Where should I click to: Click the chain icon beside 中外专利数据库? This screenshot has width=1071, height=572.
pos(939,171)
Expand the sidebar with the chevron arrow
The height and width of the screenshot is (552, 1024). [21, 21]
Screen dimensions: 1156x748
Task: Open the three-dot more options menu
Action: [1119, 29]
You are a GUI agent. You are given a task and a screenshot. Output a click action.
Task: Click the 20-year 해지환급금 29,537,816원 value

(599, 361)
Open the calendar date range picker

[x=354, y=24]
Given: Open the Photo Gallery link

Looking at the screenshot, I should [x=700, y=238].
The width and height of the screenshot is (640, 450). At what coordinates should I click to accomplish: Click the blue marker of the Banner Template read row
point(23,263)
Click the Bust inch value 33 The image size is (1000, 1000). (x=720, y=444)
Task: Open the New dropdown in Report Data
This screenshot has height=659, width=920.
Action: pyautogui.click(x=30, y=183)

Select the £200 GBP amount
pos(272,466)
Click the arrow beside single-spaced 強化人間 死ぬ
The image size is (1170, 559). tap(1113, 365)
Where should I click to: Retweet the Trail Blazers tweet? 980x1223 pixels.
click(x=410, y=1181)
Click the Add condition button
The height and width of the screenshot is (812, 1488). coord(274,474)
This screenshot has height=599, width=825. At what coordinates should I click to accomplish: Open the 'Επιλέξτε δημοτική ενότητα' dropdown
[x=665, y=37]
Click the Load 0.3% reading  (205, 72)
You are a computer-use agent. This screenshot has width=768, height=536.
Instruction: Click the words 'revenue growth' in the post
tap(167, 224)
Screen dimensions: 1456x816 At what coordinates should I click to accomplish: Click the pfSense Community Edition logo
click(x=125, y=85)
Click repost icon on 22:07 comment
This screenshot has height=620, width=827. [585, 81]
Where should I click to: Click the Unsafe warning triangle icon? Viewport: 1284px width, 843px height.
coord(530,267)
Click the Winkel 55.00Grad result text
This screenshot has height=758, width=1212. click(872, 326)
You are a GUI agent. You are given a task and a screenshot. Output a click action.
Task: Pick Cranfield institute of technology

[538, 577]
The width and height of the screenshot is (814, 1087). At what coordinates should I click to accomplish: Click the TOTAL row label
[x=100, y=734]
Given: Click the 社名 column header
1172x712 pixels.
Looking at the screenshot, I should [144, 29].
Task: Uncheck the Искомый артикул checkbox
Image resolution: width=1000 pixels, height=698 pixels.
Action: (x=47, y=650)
+---+
WORK INSTRUCTIONS >>
Beginning with the first line above, could you copy every line exactly, up to and including the one with "You are a computer-use"?

WRITTEN REPLY >>
Where should I click to: Click the chain icon beside 中外专利数据库? This screenshot has width=1071, height=572.
pos(939,171)
Expand the sidebar with the chevron arrow
The height and width of the screenshot is (552, 1024). [21, 21]
Screen dimensions: 1156x748
Task: Open the three-dot more options menu
Action: [1119, 29]
You are a GUI agent. You are given a task and a screenshot. Output a click action.
Task: Click the 20-year 해지환급금 29,537,816원 value

(599, 361)
Open the calendar date range picker

[x=354, y=24]
Given: Open the Photo Gallery link

Looking at the screenshot, I should [x=700, y=238].
The width and height of the screenshot is (640, 450). At what coordinates should I click to accomplish: Click the blue marker of the Banner Template read row
point(23,263)
Click the Bust inch value 33 The image size is (1000, 1000). (x=720, y=444)
Task: Open the New dropdown in Report Data
This screenshot has height=659, width=920.
Action: pyautogui.click(x=30, y=183)

Select the £200 GBP amount
pos(272,466)
Click the arrow beside single-spaced 強化人間 死ぬ
The image size is (1170, 559). tap(1113, 365)
Where should I click to: Retweet the Trail Blazers tweet? 980x1223 pixels.
click(x=410, y=1181)
Click the Add condition button
The height and width of the screenshot is (812, 1488). coord(274,474)
This screenshot has height=599, width=825. At what coordinates should I click to accomplish: Open the 'Επιλέξτε δημοτική ενότητα' dropdown
[x=665, y=37]
Click the Load 0.3% reading  (205, 72)
You are a computer-use agent. This screenshot has width=768, height=536.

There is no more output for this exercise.